Измените записи от строки с «Task: Select the Week performance tab» до конца записей включительно, заменив «Logout» на «Log out» и оставив всё прочее как есть. Выведите только эти строки, картинки в ответ не включайте.

------------------------------

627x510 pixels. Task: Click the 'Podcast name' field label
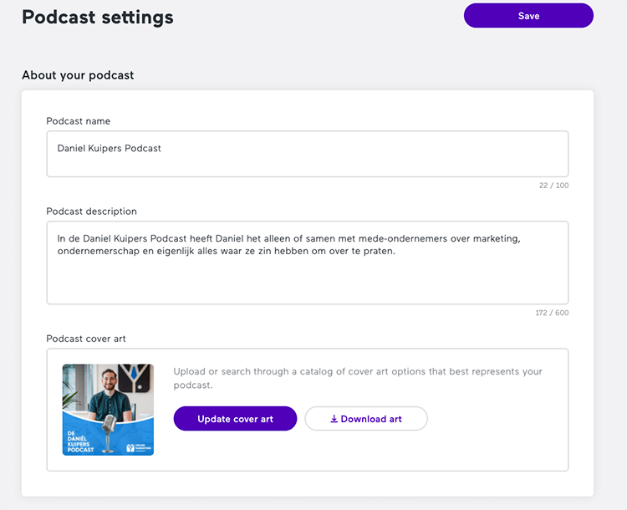pyautogui.click(x=78, y=121)
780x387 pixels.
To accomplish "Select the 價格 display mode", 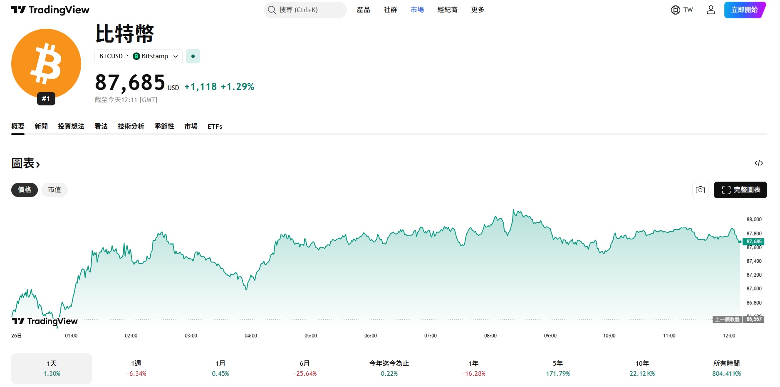I will tap(24, 190).
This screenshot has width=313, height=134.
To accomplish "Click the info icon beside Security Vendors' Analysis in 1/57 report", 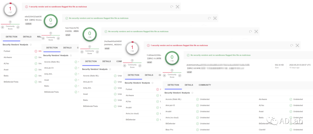I will (x=31, y=45).
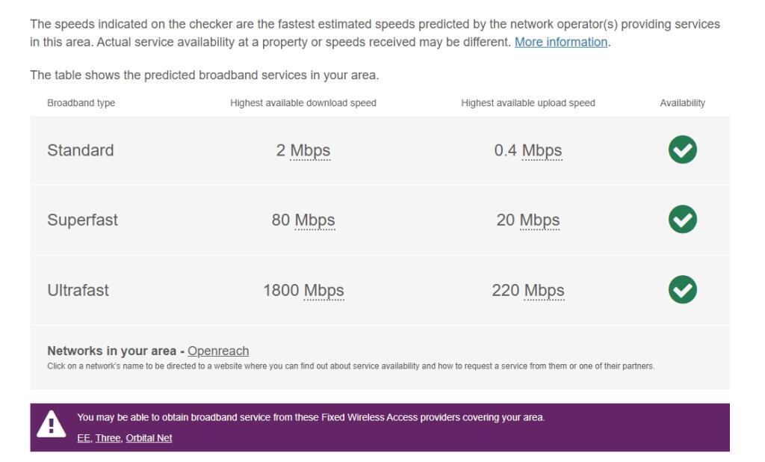Click the Mbps term under Standard download speed
Viewport: 765px width, 462px height.
point(311,150)
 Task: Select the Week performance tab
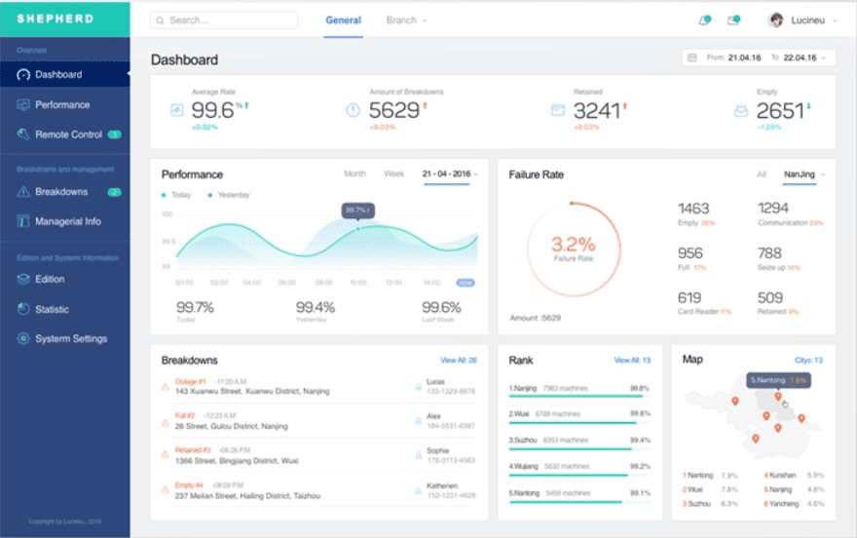[x=393, y=173]
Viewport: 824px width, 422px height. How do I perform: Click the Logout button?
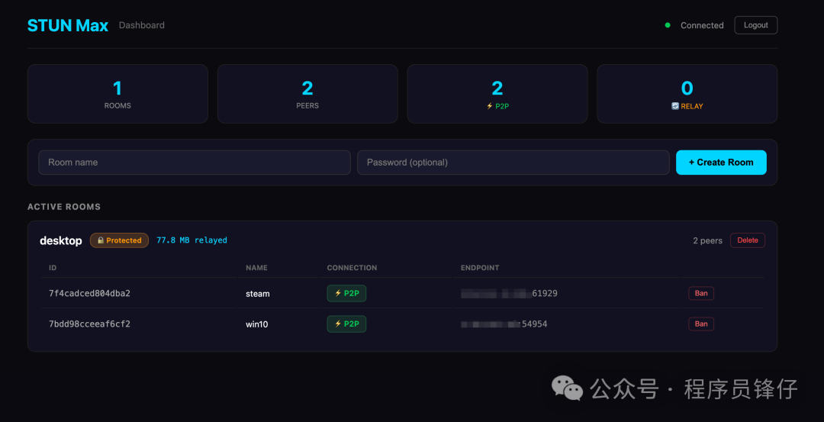tap(755, 25)
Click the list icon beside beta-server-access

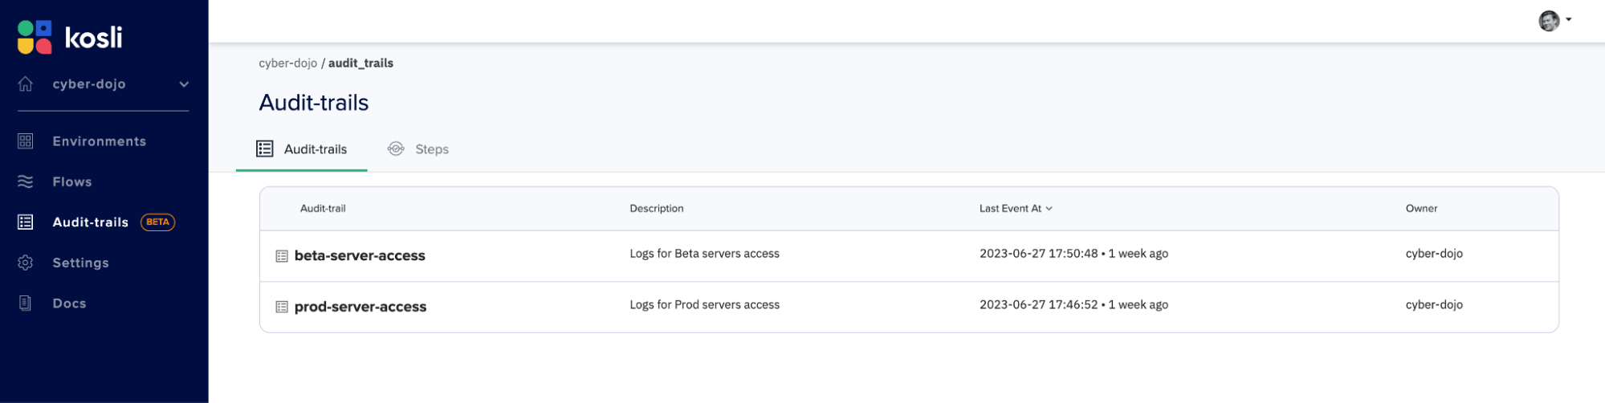[x=282, y=256]
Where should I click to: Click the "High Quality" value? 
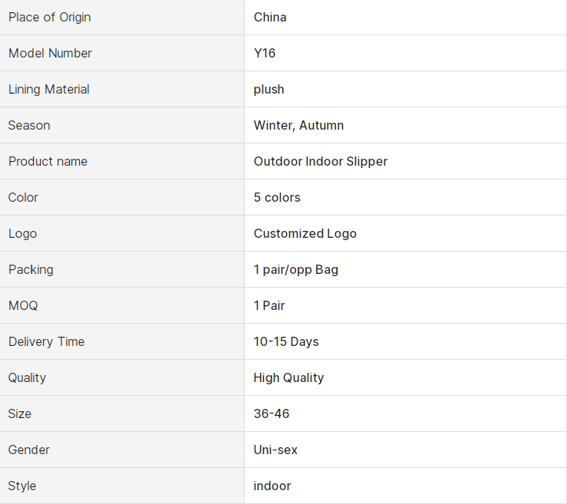(x=288, y=377)
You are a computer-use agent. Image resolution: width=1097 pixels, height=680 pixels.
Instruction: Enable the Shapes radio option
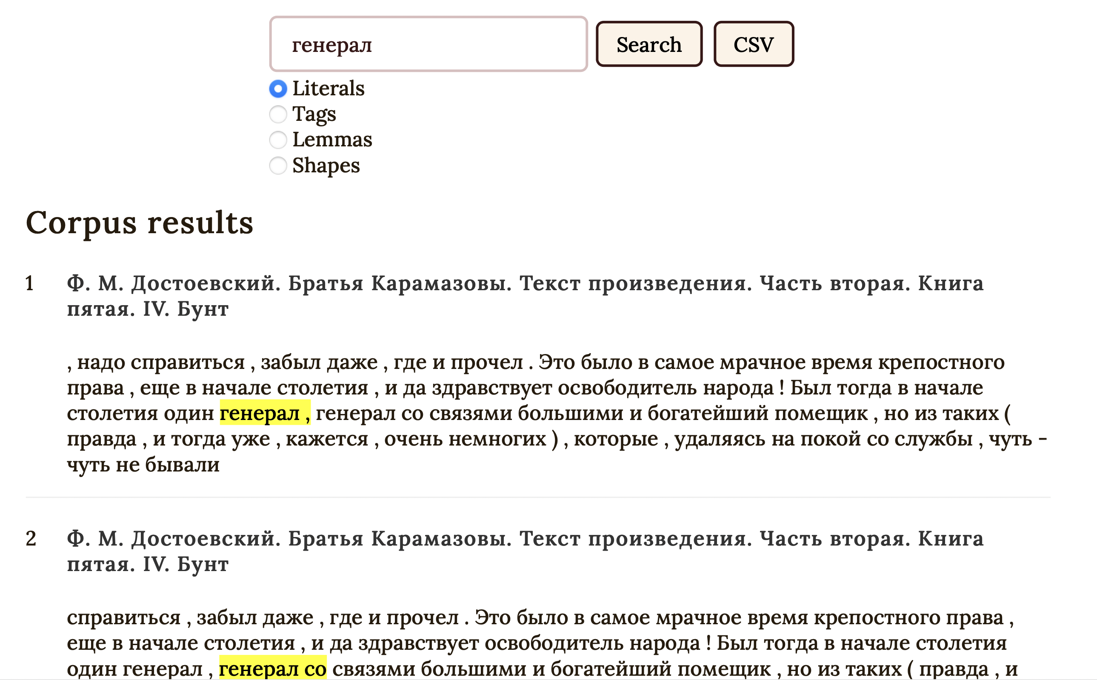click(x=278, y=166)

------------------------------

Решение задачи:
 Task: Select the Week performance tab
[x=393, y=173]
Viewport: 824px width, 422px height. How do I perform: Click the Log out button?
tap(755, 25)
Click the list icon beside beta-server-access

[x=282, y=256]
Where should I click to: Click the "High Quality" value? 
(x=288, y=377)
You are a computer-use agent. Image resolution: width=1097 pixels, height=680 pixels.
Instruction: Enable the Shapes radio option
click(x=278, y=166)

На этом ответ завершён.